Walking into the authority’s boardroom to meet with the board chair, I was surprised to find her fuming. Before I could even say “good morning,” she slammed the metro section of the daily paper down on the table, saying “Take a look at this.” In a nutshell, a reporter on the metro beat had spent a couple of hours talking with the authority’s CEO about the agreement that the authority and local community college had entered into for the provision of bus service to students. The piece was really laudatory, praising the authority’s CEO for leading the charge to expand service, diversify earned income, and help an important community institution. It also made a big deal of the CEO’s staying personally involved in the negotiations rather than just delegating the initiative to one of his lieutenants..

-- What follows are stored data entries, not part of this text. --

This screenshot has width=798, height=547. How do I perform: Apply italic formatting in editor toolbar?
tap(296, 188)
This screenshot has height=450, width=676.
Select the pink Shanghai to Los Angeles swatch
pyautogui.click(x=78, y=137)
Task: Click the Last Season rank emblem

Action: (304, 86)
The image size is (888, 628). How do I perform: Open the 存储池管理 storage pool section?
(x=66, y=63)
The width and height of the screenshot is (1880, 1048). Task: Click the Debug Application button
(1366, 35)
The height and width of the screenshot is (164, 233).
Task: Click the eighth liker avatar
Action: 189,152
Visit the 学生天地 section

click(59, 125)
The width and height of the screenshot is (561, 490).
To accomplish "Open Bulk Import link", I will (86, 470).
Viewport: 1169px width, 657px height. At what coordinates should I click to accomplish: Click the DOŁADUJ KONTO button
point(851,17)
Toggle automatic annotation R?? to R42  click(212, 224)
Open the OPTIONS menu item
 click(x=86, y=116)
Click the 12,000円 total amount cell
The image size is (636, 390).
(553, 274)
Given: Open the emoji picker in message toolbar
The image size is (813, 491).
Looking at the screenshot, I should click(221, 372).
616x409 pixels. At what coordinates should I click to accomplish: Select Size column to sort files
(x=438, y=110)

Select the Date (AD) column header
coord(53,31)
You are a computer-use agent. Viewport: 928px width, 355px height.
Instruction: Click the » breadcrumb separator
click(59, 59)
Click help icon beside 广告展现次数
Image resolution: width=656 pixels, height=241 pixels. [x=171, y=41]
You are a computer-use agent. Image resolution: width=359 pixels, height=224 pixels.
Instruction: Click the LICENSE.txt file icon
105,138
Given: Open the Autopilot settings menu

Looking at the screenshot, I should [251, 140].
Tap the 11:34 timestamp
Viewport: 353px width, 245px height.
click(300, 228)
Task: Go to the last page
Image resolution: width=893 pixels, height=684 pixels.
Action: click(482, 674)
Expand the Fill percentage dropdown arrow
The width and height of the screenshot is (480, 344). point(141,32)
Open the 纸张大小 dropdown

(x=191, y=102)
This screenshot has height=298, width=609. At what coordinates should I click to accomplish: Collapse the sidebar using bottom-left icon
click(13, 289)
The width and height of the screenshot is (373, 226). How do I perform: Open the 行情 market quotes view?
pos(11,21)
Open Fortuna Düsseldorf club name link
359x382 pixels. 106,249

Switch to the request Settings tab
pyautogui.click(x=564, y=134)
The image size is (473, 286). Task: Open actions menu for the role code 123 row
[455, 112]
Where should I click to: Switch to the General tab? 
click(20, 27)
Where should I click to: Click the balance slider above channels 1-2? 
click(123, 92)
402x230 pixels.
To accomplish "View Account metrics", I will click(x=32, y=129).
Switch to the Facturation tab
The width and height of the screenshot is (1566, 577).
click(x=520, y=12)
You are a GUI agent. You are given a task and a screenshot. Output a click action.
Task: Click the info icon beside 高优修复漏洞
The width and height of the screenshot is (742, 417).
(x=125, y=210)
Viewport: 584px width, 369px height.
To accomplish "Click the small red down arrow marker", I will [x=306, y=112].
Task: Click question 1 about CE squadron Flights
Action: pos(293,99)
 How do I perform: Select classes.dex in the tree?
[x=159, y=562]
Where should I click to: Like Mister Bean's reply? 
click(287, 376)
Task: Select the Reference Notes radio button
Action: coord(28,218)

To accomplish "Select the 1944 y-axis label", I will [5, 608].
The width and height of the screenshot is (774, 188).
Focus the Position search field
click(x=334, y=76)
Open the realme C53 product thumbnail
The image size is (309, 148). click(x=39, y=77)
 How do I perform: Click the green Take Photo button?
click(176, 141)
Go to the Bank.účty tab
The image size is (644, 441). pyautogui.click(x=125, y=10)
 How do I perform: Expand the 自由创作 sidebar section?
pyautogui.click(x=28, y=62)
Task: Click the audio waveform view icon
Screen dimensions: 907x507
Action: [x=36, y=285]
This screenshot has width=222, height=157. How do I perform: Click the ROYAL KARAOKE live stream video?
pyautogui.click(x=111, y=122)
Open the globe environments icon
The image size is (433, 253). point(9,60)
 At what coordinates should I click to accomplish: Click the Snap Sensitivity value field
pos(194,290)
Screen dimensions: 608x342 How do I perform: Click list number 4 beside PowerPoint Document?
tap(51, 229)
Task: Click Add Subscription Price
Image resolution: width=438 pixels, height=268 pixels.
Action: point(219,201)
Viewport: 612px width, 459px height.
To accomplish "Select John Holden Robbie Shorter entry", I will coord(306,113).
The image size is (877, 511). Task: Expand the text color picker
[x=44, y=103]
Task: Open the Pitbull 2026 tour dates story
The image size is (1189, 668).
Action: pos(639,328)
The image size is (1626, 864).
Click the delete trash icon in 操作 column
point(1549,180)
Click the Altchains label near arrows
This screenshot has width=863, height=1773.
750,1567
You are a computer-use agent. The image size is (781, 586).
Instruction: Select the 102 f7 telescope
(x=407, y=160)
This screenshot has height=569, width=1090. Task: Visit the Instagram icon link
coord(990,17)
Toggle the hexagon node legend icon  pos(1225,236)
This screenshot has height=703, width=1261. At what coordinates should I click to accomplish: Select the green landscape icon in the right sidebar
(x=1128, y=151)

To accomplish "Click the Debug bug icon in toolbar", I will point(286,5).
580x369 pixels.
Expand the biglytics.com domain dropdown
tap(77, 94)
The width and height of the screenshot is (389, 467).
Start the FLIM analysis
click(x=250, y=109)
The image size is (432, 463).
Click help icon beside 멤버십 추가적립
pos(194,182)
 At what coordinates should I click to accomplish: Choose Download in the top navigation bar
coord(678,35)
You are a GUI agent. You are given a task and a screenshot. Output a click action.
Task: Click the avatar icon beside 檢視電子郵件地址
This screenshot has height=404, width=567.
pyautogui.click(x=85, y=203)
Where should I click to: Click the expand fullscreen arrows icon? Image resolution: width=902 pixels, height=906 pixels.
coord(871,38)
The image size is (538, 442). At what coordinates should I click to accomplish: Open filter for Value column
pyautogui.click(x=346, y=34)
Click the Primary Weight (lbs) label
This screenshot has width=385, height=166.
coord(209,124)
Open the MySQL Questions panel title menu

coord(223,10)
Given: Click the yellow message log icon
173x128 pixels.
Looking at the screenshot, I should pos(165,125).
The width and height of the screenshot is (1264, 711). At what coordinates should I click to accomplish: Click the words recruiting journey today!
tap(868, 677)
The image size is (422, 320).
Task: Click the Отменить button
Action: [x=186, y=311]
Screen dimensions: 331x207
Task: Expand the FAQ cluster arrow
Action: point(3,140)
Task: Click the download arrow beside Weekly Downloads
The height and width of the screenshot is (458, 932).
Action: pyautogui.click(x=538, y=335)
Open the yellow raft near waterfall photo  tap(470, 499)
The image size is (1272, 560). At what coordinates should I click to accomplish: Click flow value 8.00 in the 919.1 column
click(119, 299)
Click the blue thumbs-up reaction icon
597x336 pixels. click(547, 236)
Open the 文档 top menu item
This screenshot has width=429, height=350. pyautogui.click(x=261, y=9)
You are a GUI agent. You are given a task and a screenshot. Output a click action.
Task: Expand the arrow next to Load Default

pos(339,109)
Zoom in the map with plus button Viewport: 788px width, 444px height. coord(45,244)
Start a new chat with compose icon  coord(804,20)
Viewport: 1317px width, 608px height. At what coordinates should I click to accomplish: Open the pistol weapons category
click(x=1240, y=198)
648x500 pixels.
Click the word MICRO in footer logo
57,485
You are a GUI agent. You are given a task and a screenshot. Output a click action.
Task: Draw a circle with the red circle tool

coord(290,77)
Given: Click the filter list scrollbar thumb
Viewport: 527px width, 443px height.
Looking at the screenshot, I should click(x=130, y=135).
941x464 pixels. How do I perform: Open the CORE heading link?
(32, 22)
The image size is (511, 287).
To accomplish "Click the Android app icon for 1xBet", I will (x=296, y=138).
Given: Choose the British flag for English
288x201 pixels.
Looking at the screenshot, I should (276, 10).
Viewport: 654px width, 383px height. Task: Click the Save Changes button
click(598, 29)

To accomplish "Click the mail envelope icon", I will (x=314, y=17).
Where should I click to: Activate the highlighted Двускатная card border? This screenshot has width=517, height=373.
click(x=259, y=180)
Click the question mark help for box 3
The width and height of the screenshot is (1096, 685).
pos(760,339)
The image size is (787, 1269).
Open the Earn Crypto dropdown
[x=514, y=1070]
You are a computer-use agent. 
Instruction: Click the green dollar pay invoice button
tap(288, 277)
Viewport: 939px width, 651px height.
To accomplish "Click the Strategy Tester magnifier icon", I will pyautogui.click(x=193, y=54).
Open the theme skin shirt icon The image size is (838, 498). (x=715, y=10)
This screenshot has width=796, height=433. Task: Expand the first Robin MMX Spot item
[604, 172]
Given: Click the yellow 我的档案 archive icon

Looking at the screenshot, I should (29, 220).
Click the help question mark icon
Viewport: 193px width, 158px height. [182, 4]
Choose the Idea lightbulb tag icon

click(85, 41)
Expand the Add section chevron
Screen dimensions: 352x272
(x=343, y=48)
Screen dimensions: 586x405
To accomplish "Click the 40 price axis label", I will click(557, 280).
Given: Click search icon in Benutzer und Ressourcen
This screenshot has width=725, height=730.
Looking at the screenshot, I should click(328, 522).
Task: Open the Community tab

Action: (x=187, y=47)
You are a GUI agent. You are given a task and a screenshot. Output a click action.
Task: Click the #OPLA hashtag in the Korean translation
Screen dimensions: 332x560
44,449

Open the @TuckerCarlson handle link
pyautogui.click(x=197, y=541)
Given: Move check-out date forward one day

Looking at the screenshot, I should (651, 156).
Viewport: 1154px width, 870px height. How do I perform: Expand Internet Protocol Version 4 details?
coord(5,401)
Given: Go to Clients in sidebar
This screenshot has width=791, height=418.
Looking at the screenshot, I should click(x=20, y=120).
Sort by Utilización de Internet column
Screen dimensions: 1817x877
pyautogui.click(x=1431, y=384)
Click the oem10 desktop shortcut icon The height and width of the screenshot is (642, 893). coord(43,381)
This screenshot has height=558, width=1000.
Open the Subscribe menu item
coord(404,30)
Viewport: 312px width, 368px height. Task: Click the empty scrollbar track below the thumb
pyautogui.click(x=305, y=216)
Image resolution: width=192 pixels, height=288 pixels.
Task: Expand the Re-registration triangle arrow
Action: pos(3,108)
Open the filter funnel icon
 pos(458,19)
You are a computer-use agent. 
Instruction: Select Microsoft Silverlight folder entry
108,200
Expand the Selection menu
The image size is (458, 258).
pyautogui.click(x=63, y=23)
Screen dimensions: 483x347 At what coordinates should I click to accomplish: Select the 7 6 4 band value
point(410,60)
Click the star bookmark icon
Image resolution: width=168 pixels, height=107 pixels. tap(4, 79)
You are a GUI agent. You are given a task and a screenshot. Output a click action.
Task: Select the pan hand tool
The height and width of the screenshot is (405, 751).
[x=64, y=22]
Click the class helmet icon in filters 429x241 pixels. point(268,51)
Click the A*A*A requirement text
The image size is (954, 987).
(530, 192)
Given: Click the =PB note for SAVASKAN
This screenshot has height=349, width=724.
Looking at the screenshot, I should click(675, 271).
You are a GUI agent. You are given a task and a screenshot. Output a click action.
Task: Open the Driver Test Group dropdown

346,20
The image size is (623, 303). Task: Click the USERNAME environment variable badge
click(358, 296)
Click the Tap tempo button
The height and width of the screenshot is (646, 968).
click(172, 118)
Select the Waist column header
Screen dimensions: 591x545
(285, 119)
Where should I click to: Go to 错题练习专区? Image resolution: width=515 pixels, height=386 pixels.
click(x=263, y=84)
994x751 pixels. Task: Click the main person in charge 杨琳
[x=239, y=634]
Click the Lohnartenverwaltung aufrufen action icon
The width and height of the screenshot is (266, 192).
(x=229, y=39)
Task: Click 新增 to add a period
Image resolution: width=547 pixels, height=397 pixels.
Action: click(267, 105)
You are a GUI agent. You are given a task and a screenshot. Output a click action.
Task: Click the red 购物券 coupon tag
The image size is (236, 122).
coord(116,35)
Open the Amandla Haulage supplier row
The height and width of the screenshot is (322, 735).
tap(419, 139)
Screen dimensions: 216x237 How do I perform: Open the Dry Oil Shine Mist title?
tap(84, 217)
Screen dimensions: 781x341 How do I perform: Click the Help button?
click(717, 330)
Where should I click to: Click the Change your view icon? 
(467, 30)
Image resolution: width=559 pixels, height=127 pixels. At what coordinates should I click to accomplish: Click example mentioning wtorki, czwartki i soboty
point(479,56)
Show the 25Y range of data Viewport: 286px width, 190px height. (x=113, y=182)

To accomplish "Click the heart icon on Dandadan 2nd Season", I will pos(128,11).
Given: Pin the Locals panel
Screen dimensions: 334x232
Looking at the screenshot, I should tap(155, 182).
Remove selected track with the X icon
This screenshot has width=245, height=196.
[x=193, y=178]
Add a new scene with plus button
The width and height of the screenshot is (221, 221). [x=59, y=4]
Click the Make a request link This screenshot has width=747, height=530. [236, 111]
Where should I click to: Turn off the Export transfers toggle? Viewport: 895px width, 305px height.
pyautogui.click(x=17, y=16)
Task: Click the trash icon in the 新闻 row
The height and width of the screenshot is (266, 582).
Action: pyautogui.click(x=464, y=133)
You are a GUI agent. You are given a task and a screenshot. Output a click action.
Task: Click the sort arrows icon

“So what do you think?” the chair, a prominent attorney who’d headed the board for the past two years, asked. I said something about how great it was to see the authority getting such good press and started to comment on how important a stakeholder the community college was when she interrupted and told me the back story that wasn’t in the article: that she’d actually kicked off the process six months ago by hosting the college president and the authority’s CEO for lunch at a downtown club, where they explored opportunities for collaboration. At this initial lunch, at the chair’s strong urging, the president agreed to have his chief operating officer represent the college in talks with the authority. The chair also informed me that she’d stayed involved in the process at a high level, hosting two more lunches at which the president and CEO reviewed the specific terms in the agreement being negotiated.
Now I understood why the authority’s board chair was so steamed up. The CEO hadn’t even invited her to the meeting with the reporter who wrote the piece. And to add insult to injury, her name wasn’t even mentioned in the article. She had every right to be offended, in my opinion (though I didn’t say this to her), and I know for a fact that the board chair-CEO working relationship was badly strained and never again as close as it had been before the article appeared.
In my last post, I talked about how board-savvy CEOs commonly use non-monetary compensation (such as public recognition) to cement the working relationship with their board chair. This is a stunning example of failing to capitalize on the opportunity to compensate the chair, at a high cost in terms of a dangerously frayed relationship. It certainly wasn’t intentional on the part of the CEO in this case – just an example of negligence due to the press of day-to-day operations. My counsel: be vigilant, and don’t miss any important opportunities to compensate your chair!